5.3. Calcifediol and Malabsorption

The differences in polarity between vitamin D3 and 25(OH)D can affect the mechanism of absorption of the two forms. It has been shown that 25(OH)D is absorbed more proximally in the small bowel and was not as dependent on bile and micelle formation for its absorption as was vitamin D [82].
Malabsorption of cholecalciferol and, to a lesser extent, calcifediol, occurs after gastrectomy, in celiac diseases, and in other small bowel diseases [58,83]. Several consensuses and guidelines advise the use of calcifediol in these scenarios [62,84,85].

5.4. Calcifediol and Obesity

Either vitamin D deficiency or its suboptimal status, 25(OH)D <20–40 ng/mL, have been associated with defective metabolic phenotypes, such as insulin resistance, type 2 diabetes, and cardiovascular diseases. All of these conditions are also commonly linked with being overweight and obese [86,87]. A poor vitamin D status in the morbidly obese is frequently reported, and a graded relationship between vitamin D status and BMI has been described in the general population, probably due to vitamin D sequestration in adipose tissue, volumetric dilution, or negative feedback mechanisms from increased circulating 1,25(OH)2D [88].
In an animal study, by assessing ex vivo activity of isolated livers from obese mice, the expression of CYP2R1 was reported to be significantly reduced in obese versus lean mice, a finding that may account in part for the observed decrease in circulating 25(OH)D [22].
Calcifediol may be more effective than cholecalciferol in obese patients [89,90]. In a prospective randomized study on 54 normal weight and 67 obese men assigned to supplementation with 50 µg/week of calcifediol or 150 µg/week of vitamin D3 for one year, supplementation with calcifediol was found to be more effective in achieving vitamin D sufficiency in obese subjects, but not in normal weight subjects. This finding is probably the result of a reduction in the catecholamine-induced release of D3 and 25(OH)D and the altered activity of vitamin D-metabolizing enzymes in adipose tissue, defined as dysfunctional in obese subjects [90].
Bariatric surgery, and particularly malabsorptive procedures such as biliopancreatic diversion, is a well-known cause of severe vitamin D deficiency.
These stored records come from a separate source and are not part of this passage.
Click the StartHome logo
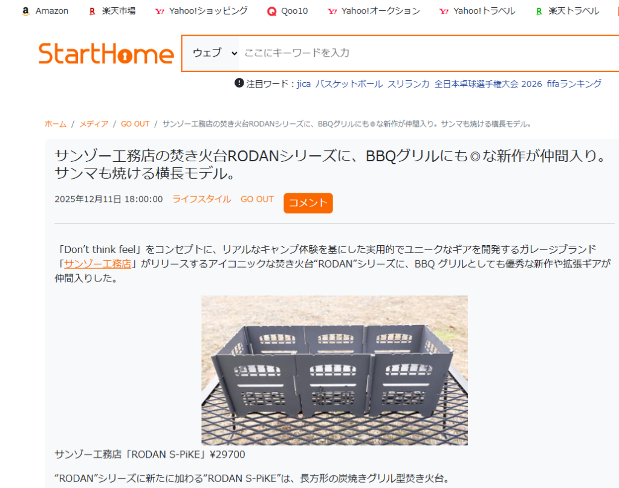Screen dimensions: 619x488 tap(106, 54)
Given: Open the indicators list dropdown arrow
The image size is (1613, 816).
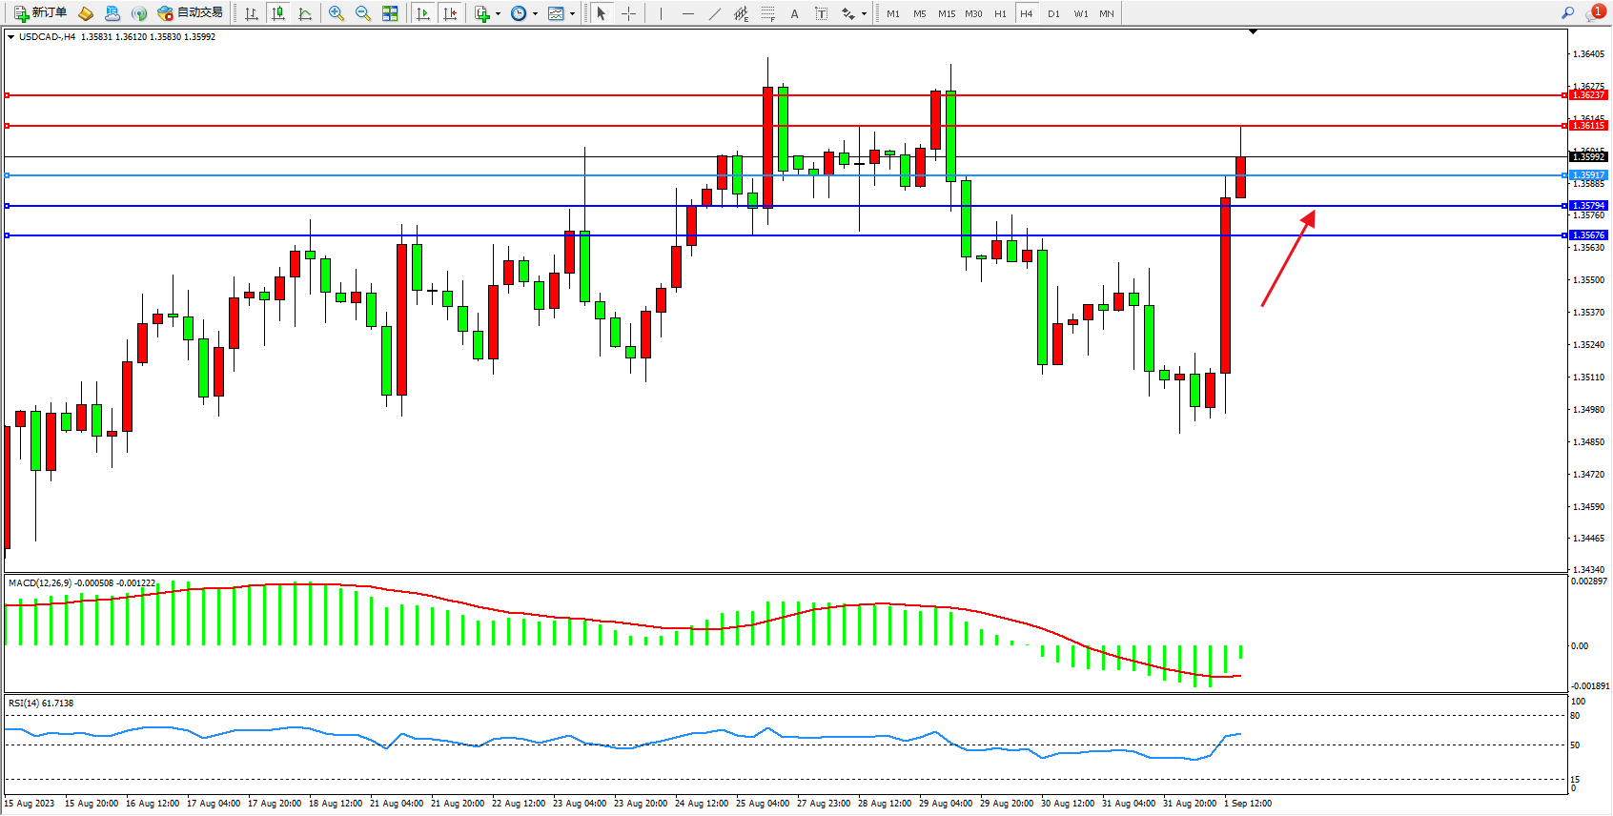Looking at the screenshot, I should tap(498, 13).
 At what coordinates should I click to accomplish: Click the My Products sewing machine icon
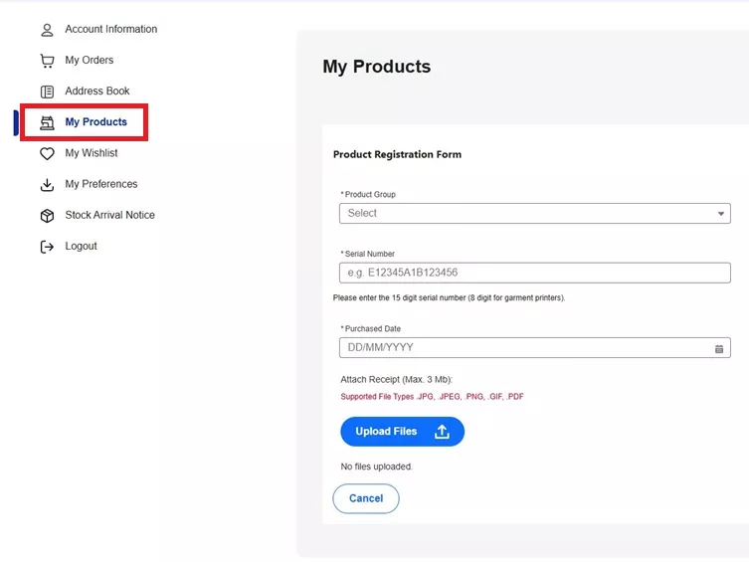pyautogui.click(x=47, y=122)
Data have shown the persistence of hypovitaminosis D despite substantial weight loss following surgery [91]. Some authors have demonstrated that women who had been submitted to bariatric surgery at least three years before presented lower 25(OH)D values when compared with normal paired controls: 77.1% of the surgical patients presented vitamin D insufficiency/deficiency and 41.7% presented SHPT [92].
The ES [93], the American Association of Clinical Endocrinologists (AACE), the Obesity Society (TOS), the American Society for Metabolic & Bariatric Surgery (ASBMS) [94], and the Interdisciplinary European Guidelines [95] have all recommended vitamin D supplementation for the post-operative care of bariatric surgery patients. The ES recommends 50,000 IU vitamin D one to three times weekly [93]. The AACE, TOS, and ASBMS guidelines recommend 3000–6000 IU of vitamin D daily [94].
Currently, we do not have evidence-based guidelines that support the preferential use of calcifediol after malabsorptive bariatric surgery, but the little evidence that does exist seems to support this assumption [96].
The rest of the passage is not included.